◆ Extract
The ”Cape Mabou Trail Head”, reached from Highway 19 by taking a road five kilometers (three miles) north of Mabou whose sign reads ”Glenora Falls/Cape Mabou”, if memory serves, turning right when you reach the top, and continuing on a little less than three kilometers (1.8 miles) to the parking lot you will see before you reach the communications towers in the community pastures.
The ”Sight Point Trail Head”, reached by driving to the end of a road that begins in Broad Cove Banks on the outskirts of Inverness Village and continues on to Port Ban and Sight Point.
Each of the eighteen trails in this system has an English name and most have a Gaelic name as well, in tribute to the Gaelic-speaking immigrants from the Scottish Highlands who settled in this area. I have chosen photos to illustrate the excellent signage and trail engineering as well as some of the many marvellous views the trail system affords.
This trail system is intended for hiking only; camping and ATV use is not allowed. At many points, trees have been placed across the trails to deny access to ATV’s. The trail system crosses both private and Crown lands and you are expected to stay on the trails and to leave no trace of your presence.
I spend a lot of time in this area each summer; it’s a wonderful place to be because, in addition to its often breathtaking natural beauty, there are nearly always cool breezes blowing in from the Gulf of St Lawrence and the forest hikes allow one respite from the sun. I am 63 and not in the best of physical shape, so I find climbing especially onerous; if you’re out there and come across me panting while I rest on my trusty three-legged stool, you’ll know whom you’ve met. I highly recommend this trail system to all, though supervision of young children is necessary on some trails, as there are sharp drop-offs. At some places along the coast not far from the trails, you need to be careful not to get too close to the edge of the cliffs, as the ground there could give way due to erosion; if you descend to the water, falling rocks from above also require careful attention. Just use common sense and treat such areas with the care they deserve.
If you use these trails, please join me in supporting the CMTC; they are a local non-profit volunteer organization who depend on private individuals for their financial support. They have done a tremendous job in building this network, maintaining it, and extending it as their resources allow. Contributions in any amount are gratefully accepted and can be sent to:
Cape Mabou Trail Club
Mabou, Cape Breton, Nova Scotia B0E 1X0
The CMTC publishes a map describing the trail system that is available at a nominal charge ($5 as of 2007 January 12) either in local stores or by writing to the CMTC directly (enclosing a stamped self-addressed envelope). It offers good descriptions of the trails and rates them as to their difficulty, so it is a resource that is well worth having before you set out on the trails.

◆ Supplied information

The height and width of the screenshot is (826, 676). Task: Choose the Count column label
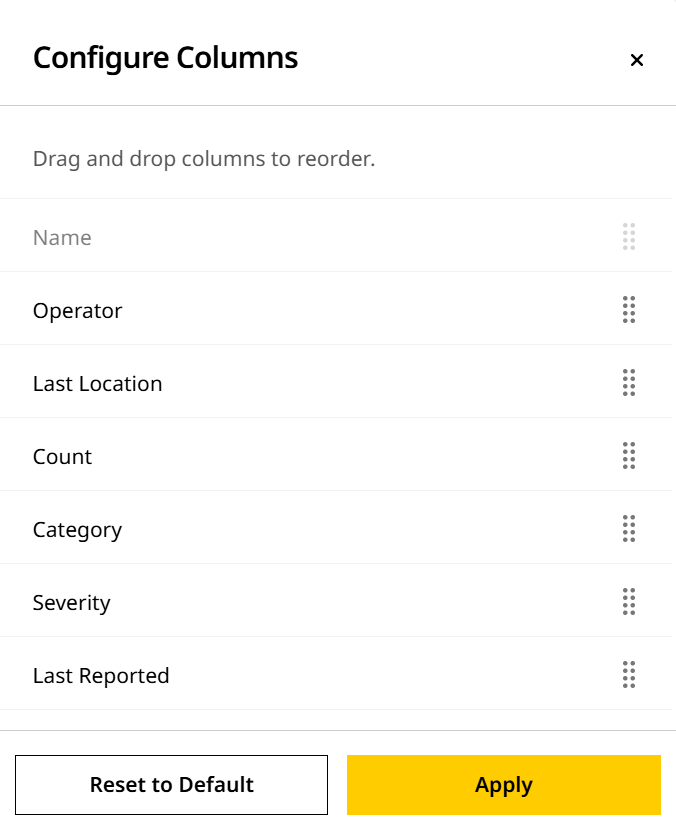62,457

◆ Exercise requirements
(1) Reproduce the passage of the Cape Mabou trails text running from "Each of the" down to "trail system affords.".
(2) For each statement, answer yes or no according to the Cape Mabou trails text, and quote the words that decide it: (a) ATV use is permitted on the trail system. (b) The map published by the CMTC rates the trails by difficulty. (c) Every one of the eighteen trails has a Gaelic name.

◆ List of solutions
(1)
Each of the eighteen trails in this system has an English name and most have a Gaelic name as well, in tribute to the Gaelic-speaking immigrants from the Scottish Highlands who settled in this area. I have chosen photos to illustrate the excellent signage and trail engineering as well as some of the many marvellous views the trail system affords.

(2)
(a) No: "camping and ATV use is not allowed"
(b) Yes: "rates them as to their difficulty"
(c) No: "most have a Gaelic name as well"